[Target position records]
——————————

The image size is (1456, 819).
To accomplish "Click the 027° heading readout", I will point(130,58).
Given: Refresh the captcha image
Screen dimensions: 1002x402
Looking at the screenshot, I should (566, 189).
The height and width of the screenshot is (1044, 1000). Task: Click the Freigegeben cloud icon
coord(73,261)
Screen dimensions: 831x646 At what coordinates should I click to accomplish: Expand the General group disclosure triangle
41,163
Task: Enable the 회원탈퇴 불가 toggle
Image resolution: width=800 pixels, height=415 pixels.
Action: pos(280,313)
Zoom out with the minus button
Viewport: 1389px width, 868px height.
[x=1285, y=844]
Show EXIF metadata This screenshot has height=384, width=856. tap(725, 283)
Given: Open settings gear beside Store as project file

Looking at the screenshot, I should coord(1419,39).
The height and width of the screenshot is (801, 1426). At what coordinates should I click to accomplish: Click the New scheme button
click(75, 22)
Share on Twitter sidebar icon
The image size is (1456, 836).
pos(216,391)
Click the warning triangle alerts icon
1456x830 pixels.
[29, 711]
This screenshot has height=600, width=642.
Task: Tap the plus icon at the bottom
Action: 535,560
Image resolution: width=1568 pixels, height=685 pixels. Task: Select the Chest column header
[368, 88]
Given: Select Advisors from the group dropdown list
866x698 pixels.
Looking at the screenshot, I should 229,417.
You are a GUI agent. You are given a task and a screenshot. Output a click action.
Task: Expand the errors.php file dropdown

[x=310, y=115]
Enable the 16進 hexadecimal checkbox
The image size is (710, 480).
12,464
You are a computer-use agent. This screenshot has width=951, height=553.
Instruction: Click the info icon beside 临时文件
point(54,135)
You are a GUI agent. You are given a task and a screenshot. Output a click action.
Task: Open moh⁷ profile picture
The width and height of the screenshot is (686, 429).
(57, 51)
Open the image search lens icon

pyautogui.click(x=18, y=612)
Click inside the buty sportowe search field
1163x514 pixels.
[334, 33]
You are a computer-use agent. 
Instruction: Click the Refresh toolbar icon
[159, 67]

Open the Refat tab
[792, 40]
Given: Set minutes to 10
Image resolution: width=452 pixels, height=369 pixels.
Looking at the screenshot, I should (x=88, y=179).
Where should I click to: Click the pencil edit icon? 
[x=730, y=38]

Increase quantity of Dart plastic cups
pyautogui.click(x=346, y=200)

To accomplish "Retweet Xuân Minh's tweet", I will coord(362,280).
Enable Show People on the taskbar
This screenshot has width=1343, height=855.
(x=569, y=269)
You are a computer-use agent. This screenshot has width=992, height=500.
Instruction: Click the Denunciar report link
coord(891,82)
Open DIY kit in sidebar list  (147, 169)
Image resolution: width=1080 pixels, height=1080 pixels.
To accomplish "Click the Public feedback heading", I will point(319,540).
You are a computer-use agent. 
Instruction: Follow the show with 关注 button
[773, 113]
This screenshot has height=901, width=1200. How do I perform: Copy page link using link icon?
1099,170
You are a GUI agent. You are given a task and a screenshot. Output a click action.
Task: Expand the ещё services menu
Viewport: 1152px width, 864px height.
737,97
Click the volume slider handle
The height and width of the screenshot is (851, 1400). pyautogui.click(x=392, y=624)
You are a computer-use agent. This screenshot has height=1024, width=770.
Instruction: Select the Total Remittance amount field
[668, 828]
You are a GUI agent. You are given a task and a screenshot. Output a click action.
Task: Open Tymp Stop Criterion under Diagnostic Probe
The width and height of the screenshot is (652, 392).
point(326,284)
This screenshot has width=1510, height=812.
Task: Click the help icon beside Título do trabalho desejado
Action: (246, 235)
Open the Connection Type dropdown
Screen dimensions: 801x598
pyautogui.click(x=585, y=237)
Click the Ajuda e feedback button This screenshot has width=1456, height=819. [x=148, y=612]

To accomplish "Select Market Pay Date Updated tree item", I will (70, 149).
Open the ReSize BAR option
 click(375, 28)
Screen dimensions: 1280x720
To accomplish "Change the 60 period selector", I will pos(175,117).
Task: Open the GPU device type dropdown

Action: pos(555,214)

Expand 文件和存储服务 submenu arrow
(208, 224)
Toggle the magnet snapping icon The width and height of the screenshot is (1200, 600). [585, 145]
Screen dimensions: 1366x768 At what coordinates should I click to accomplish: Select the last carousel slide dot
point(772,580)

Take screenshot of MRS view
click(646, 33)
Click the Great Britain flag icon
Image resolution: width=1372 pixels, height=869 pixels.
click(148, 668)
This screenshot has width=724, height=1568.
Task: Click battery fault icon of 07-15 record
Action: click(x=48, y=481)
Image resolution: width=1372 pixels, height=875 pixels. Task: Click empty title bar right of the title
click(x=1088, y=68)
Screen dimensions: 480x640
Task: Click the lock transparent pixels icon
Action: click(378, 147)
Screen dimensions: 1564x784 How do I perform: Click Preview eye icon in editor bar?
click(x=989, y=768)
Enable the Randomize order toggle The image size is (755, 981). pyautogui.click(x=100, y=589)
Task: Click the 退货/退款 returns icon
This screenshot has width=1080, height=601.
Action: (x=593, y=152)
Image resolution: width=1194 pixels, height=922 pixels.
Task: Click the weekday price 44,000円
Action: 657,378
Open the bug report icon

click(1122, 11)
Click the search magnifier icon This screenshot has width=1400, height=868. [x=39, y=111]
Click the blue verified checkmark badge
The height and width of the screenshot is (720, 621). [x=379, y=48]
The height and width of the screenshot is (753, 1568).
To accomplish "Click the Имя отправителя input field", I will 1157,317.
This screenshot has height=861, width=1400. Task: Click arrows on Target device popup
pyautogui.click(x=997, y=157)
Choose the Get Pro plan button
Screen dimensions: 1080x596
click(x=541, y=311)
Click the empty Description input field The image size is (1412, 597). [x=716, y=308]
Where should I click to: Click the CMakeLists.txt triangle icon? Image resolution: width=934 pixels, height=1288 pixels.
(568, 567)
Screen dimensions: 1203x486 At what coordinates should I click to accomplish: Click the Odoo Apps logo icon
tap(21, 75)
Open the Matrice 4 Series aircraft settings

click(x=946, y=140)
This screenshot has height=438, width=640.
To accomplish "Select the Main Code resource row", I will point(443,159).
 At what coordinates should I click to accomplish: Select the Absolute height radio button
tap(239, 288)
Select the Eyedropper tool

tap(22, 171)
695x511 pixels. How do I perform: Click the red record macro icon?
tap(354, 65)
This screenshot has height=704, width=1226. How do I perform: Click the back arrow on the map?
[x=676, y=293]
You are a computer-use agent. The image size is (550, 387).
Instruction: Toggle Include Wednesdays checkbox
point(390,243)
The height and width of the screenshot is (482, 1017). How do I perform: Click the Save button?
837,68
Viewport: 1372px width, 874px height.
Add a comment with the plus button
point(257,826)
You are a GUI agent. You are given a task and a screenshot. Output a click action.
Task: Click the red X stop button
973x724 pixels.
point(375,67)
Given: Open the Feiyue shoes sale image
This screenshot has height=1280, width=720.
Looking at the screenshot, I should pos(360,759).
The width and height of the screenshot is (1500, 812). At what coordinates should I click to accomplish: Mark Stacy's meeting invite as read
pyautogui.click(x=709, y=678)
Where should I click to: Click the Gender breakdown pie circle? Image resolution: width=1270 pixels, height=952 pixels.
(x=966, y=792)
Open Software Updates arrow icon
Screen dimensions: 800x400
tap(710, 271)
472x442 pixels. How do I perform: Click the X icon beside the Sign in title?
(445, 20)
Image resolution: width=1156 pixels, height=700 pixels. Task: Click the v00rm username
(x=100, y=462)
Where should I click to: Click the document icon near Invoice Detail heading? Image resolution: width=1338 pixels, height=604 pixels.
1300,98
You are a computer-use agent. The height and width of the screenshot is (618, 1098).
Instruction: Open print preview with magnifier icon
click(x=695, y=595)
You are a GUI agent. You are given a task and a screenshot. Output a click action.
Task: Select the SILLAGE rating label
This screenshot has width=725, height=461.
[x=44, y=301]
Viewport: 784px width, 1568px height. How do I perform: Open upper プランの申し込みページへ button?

——————————

* **Written problem**
Copy the material above word for word. Begin at the line that contains "Screen dimensions: 831x646" and stop after the line that contains "pyautogui.click(x=18, y=612)".

* **Complete answer**
Screen dimensions: 831x646 At what coordinates should I click to accomplish: Expand the General group disclosure triangle
41,163
Task: Enable the 회원탈퇴 불가 toggle
Image resolution: width=800 pixels, height=415 pixels.
Action: pos(280,313)
Zoom out with the minus button
Viewport: 1389px width, 868px height.
[x=1285, y=844]
Show EXIF metadata This screenshot has height=384, width=856. tap(725, 283)
Given: Open settings gear beside Store as project file

Looking at the screenshot, I should coord(1419,39).
The height and width of the screenshot is (801, 1426). At what coordinates should I click to accomplish: Click the New scheme button
click(75, 22)
Share on Twitter sidebar icon
The image size is (1456, 836).
pos(216,391)
Click the warning triangle alerts icon
1456x830 pixels.
[29, 711]
This screenshot has height=600, width=642.
Task: Tap the plus icon at the bottom
Action: 535,560
Image resolution: width=1568 pixels, height=685 pixels. Task: Select the Chest column header
[368, 88]
Given: Select Advisors from the group dropdown list
866x698 pixels.
Looking at the screenshot, I should 229,417.
You are a GUI agent. You are given a task and a screenshot. Output a click action.
Task: Expand the errors.php file dropdown

[x=310, y=115]
Enable the 16進 hexadecimal checkbox
The image size is (710, 480).
12,464
You are a computer-use agent. This screenshot has width=951, height=553.
Instruction: Click the info icon beside 临时文件
point(54,135)
You are a GUI agent. You are given a task and a screenshot. Output a click action.
Task: Open moh⁷ profile picture
The width and height of the screenshot is (686, 429).
(57, 51)
Open the image search lens icon

pyautogui.click(x=18, y=612)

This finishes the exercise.